Code snippet (programming language: rb)
respond_to do |format|
  # not needed in this blog post, just as outlook
  format.turbo_stream { render :something }
  format.html { redirect_to @something_else }
end

Bonus: Break out of Turbo Frames

By default, all links and forms of a <turbo-frame> target the frame itself. That is, when clicking on a link inside the form, we expect a response that includes a Turbo Frame. If that is not what you want, check out the docs. E.g. you could use target: _top, such that the navigation targets the entire page.

Code snippet (programming language: erb)
<%= turbo_frame_tag event, target: "_top" do %>

But in this case, you have to re-configure the behavior for the form submit button since we want it to target only the frame:

Code snippet (programming language: erb)
<%= f.submit t("events.create"), data: { "turbo-frame": dom_id(event) } %>

Bonus: General form errors

What if all fields you’ve shown to the user contain valid input, but there is still an error on the server-side? Simply imagine that you do a params.expect(event: [:title, :description]) in the controller, but forgot to even include the description field in your template. No client-side validation can catch this, but there’s still an error if description has a presence validation in the backend.

To not let our users baffled with a form that seems valid but doesn’t do anything, let’s include a generic error message next to the submit button by overwriting the form_with helper method. This code has to be adapted according to how you adjusted the ActionView::Base.field_error_proc. In our case, it’s easy to check if the form contains any visible validation error messages in the user markup: just search for the class="invalid-feedback" string in the HTML. If any such class element is present, we don’t want to show our generic error message.

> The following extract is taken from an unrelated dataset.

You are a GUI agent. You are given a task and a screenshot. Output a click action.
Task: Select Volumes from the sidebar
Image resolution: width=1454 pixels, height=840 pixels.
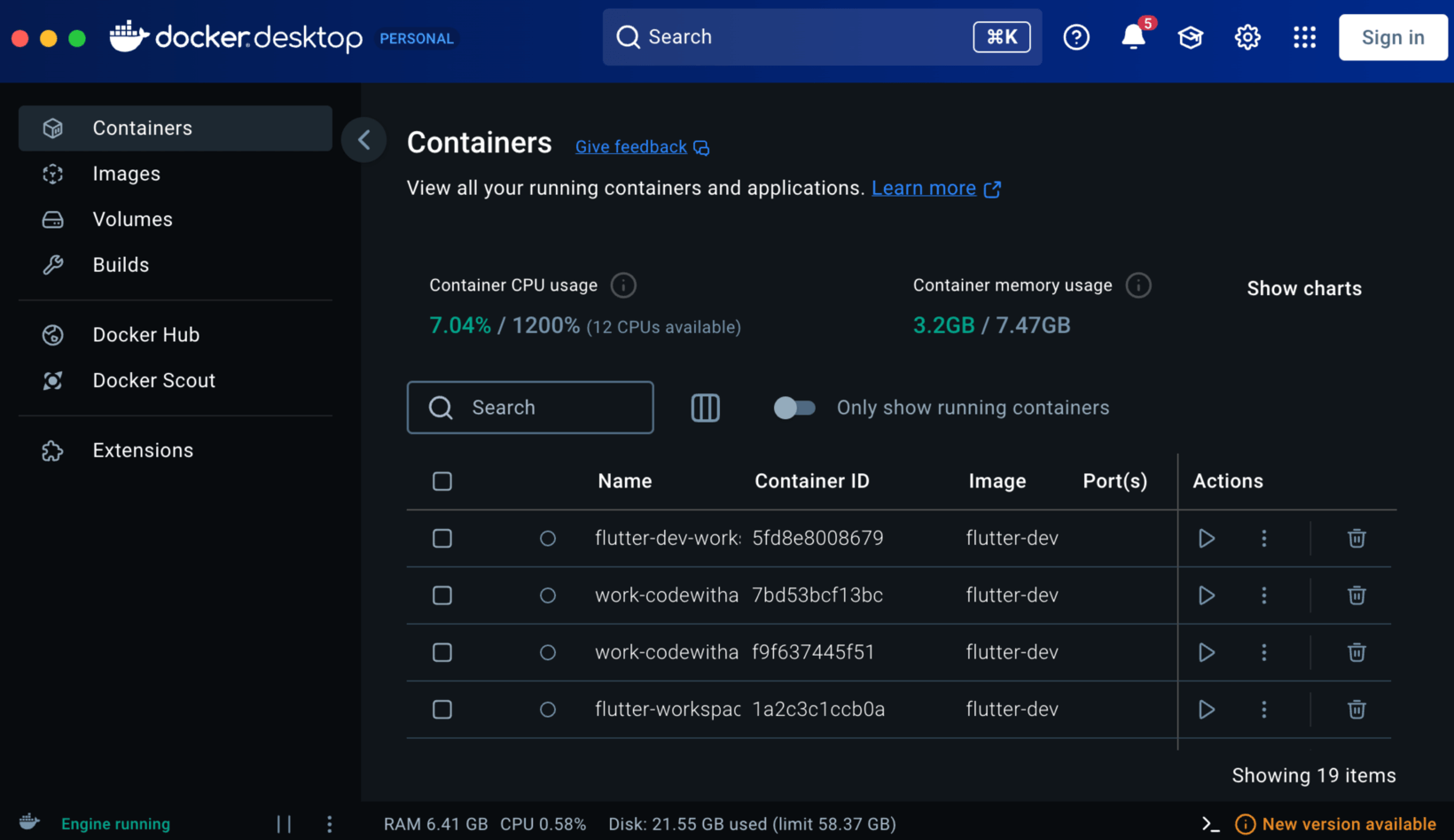132,219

Otherwise, we do in order to at least show one message on the whole form.

helpers/form_unknown_error_helper.rb
module FormUnknownErrorHelper
  # Overrides form_with to show a general form error message if the form
  # has errors but no field-specific errors shown on the page.
  def form_with(**options, &)
    # Render the form to a string
    form_html = capture do
      super(**options, &)
    end

    form_object = options[:model] || options[:scope]
    form_html = add_whole_form_error_message(form_object, form_html)

    form_html.html_safe # rubocop:disable Rails/OutputSafety
  end

  private

    # Adds a general form error message if the form object has errors but
    # no field-specific error markup is present.
    def add_whole_form_error_message(form_object, form_html)
      if !form_object.respond_to?(:errors) || form_object.errors.empty? \
        || form_html.include?('class="invalid-feedback"')
        return form_html
      end

      doc = Nokogiri::HTML::DocumentFragment.parse(form_html)
      submit_buttons = doc.css('button[type="submit"],input[type="submit"]')
      return unless submit_buttons.any?

      last_submit = submit_buttons.last
      error_span = Nokogiri::HTML::DocumentFragment.parse(
        content_tag(:span, t("errors.unknown"),
                    class: "invalid-feedback d-block",
                    "aria-live": "polite")
      )
      last_submit.add_next_sibling(error_span)
      doc.to_html
    end
end
config/locales/validation/en.myl
en:
  errors:
    unknown: >
      You filled out the form correctly, but unfortunately something went wrong
      on the server. Please try again later and contact us if the problem persists.
  1. There is :unprocessable_entity and :unprocessable_content which both map to the HTTP status code 422. See this GitHub comment for why you should prefer :unprocessable_content. See also RFC 9110

  2. This is actually not entirely true since Turbo Drives performs some optimizations, e.g. merging the contents of the <head> elements.